Jad Ganem- Victims of Terrorism: Has the Time Come for the Church to Recognize their Sainthood?

 Arabic original here.

 


Victims of Terrorism: Has the Time Come for the Church to Recognize their Sainthood?

On Sunday, June 22, 2025, as the Greek Orthodox Church of Mar Elias in Dweilaa, Damascus welcomed its congregation during the evening Divine Liturgy, a terrifying scene interrupted the prayers: a suicide bomber blew himself up inside the church and the criminals accompanying him opened fire on the faithful in the house of God.

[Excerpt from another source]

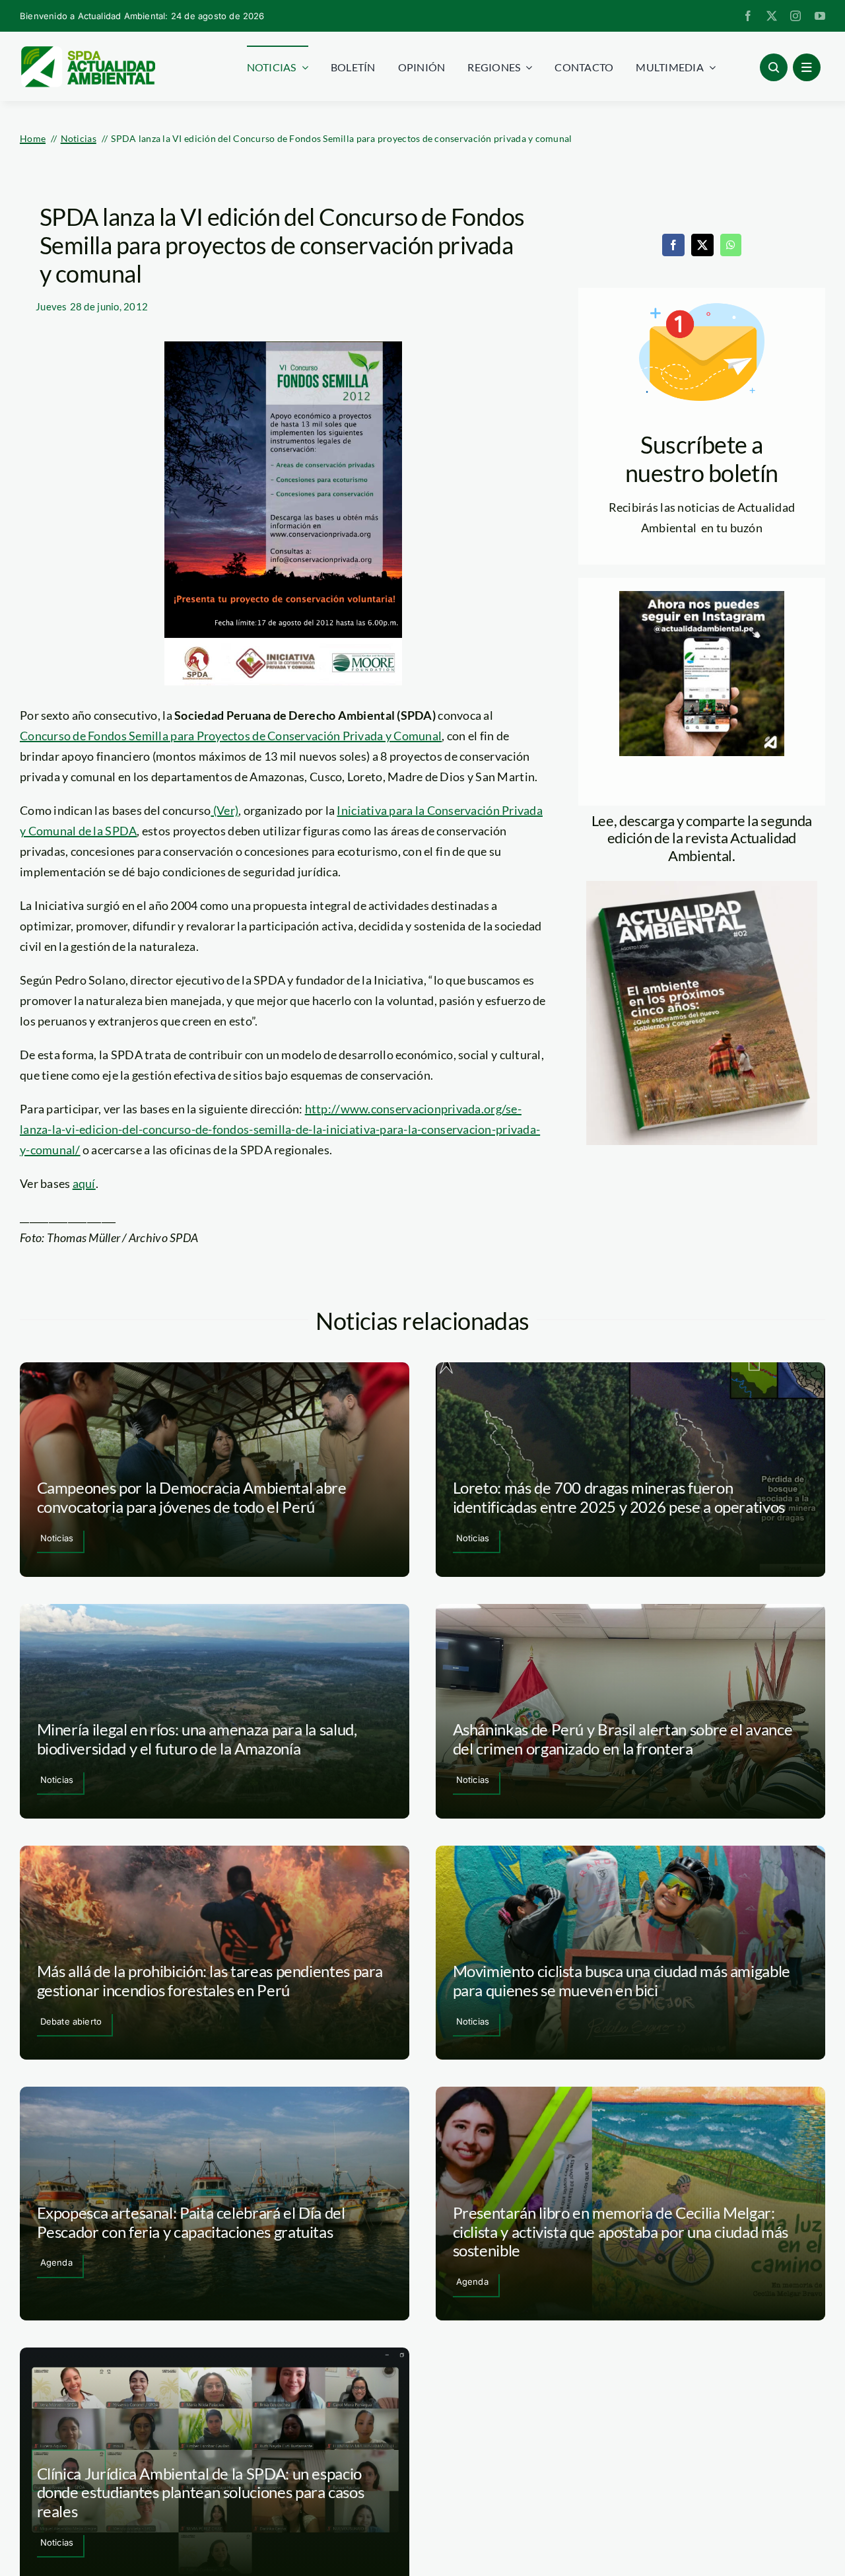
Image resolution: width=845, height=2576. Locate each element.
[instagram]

The scene is not new to the Christians of Antioch and All the East. This sort of bloodthirsty targeting has become a tragic part of their reality, recurring time and again, and with each recurrence there come canned statements of international condemnation which fail to prevent death, preserve life, or deter aggressors.

But what is more painful than the crime itself is that the martyrs are generally buried amidst official silence, without explicit recognition of their martyrdom by the Church. The churches hesitate, refrain and avoid declaring the sainthood of these martyrs. They avoid describing their martyrdom as it really is: dying for the sake of the faith, being systematically targeted because of their Christian identity, in an atmosphere of rampant religious terrorism.

This hesitancy might be due to fear of further violence, out of a desire to preserve a fragile “coexistence,” or out of complex political concerns. But, before this blood spilled on the altar of prayer, there is no place for courtesy or ambiguity. The blood of the innocent, which has been mixed with oil, incense and the Eucharist, which has covered icons and walls, allows for no equivocation. It cries out demanding truth, recognition and dignity.

Martyrs, as Metropolitan Georges (Khodr) says, “do not need human testimony. Their blood attests that the Spirit is in them. Through love they have transcended the body of dust and have become pillars of light. God will not judge them on the Last Day. They have passed through judgment into glory. They do not need a human statement to reveal their power. If we declare their sainthood, we only do so out of obedience to the One of whom they are worthy. They are in the company of Christ, as Paul says. They have hope for the highest glory in what Orthodox theology calls paradise. However, only the martyr crosses all the heavens and settles on the thrones of glory. We belong to him as he belongs to Christ.”

Therefore, the Antiochian Church is called today to take a bold and prophetic step. The time has come for the Holy Synod to declare the sainthood of these martyrs and those who preceded them along the same path, and to recognize them as “martyrs of religious extremist terrorism.”

In this context, it is likewise requested of the Christian churches in the Middle East to rise above their differences, having been united by the martyrdom of blood, and to designate a common feast for all the Christian martyrs who have fallen because of religious terrorism throughout the Middle East.

Such a recognition is not intended to stir up resentment or fuel hatred. Rather, it is an act of truth and justice, an expression of loyalty to those who “loved unto death,” and proof that the Church, despite her wounds, still preserves the deposit of the martyrs, repeating with every new generation, “Blood is not forgotten and holiness is not defeated.”

The martyrs who fell in the Church of Mar Elias, like other martyrs, were not killed randomly, but because they were praying in Christ’s name. This alone is enough for us to raise up their icons, to seek their intercession along with the saints, and to cite as examples when the history of the Church is recounted, ever defeating death by faith, defeating hatred and malice by love.